Honestly, I'm no stranger to such messages. And to some extent I'm inured to this lewd hatred. But this message stung me. It was not so much the content as the fact that the gentleman hater needed six paras to spew venom against me. I had always imagined that it was serious criminals, who ought to be recipients of lengthy hate mail. But me? An ineffectual Twitter liberal? I did some emergency praanaayam and calmed myself.
Do the Gandhian stoic routine, I told myself, but suddenly, I was possessed by the spirit of Faiz Ahmed Faiz saying bol ke labh azad hain tere. In that moment which comes but rarely, when I am in the moral right and also angry, I decided to show Mr Gupta how a conscience-less whore would sound when provoked. I started crafting my reply, thinking up all the dirty Hindi words I knew, but was careful to not involve mothers, sisters or daughters. I used scatological references, and threw in intellectual condescension for good measure. I ended in a flourish with a cuss-word that was both offensive and comic. I put five exclamation points to claim my victory in the slanging match. A compact, unabashedly lewd, cheerfully filthy, intellectually smug, politically sound paragraph of an abusive comeback.
I pressed 'send', and the frustration I had been feeling receded. I felt a sense of power and strutted about the house with a swag. In that dark, cyber-seductive moment, I felt like taking a screenshot of that interaction, and posting it on all my social media handles declaring, 'Never assume a girl will not stoop as low as you'. I felt like group e-mailing everyone in my contact list and showing off. I felt like climbing the roof-top and yelling the reply out for one and all to savour.

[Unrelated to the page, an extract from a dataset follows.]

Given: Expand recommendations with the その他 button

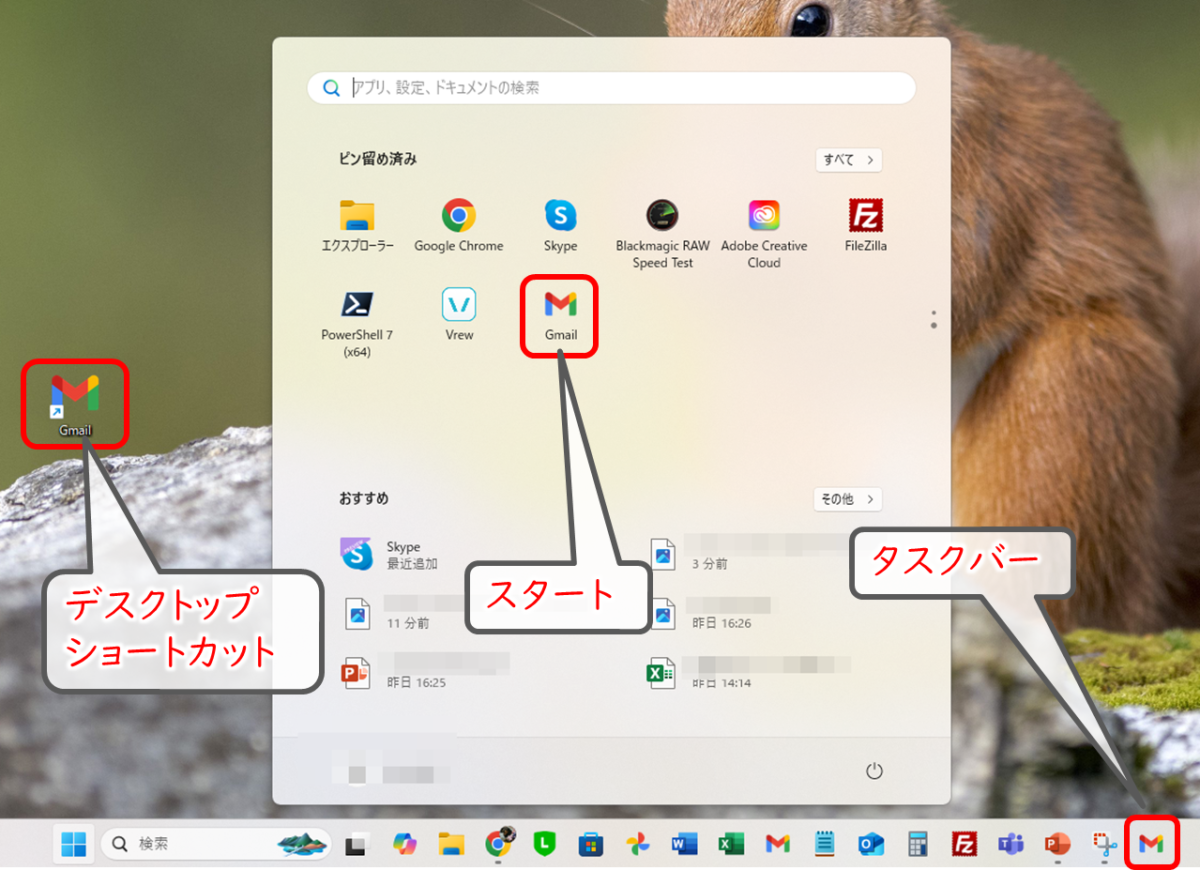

I finally ended up WhatsApping a screenshot to my perennially unimpressed brother. "Hmmm," he replied, "Good job replying to the idiot. But you are also technically a troll now." Something began to deflate inside me. The victory, smugness, power, sense of achievement, feel-so-good sentiment and the swag suddenly appeared in the context of the cowardly safety of a cyber interaction that allows us to sink so easily to our basest self, because we know there are no consequences. I will probably never come face to face with Mr Gupta. And at that moment, it struck me: the freedom and rush of being unaccountable also offers a slippery slope to become our lowest, darkest version.Yes, I had become a troll. And how easy it had been!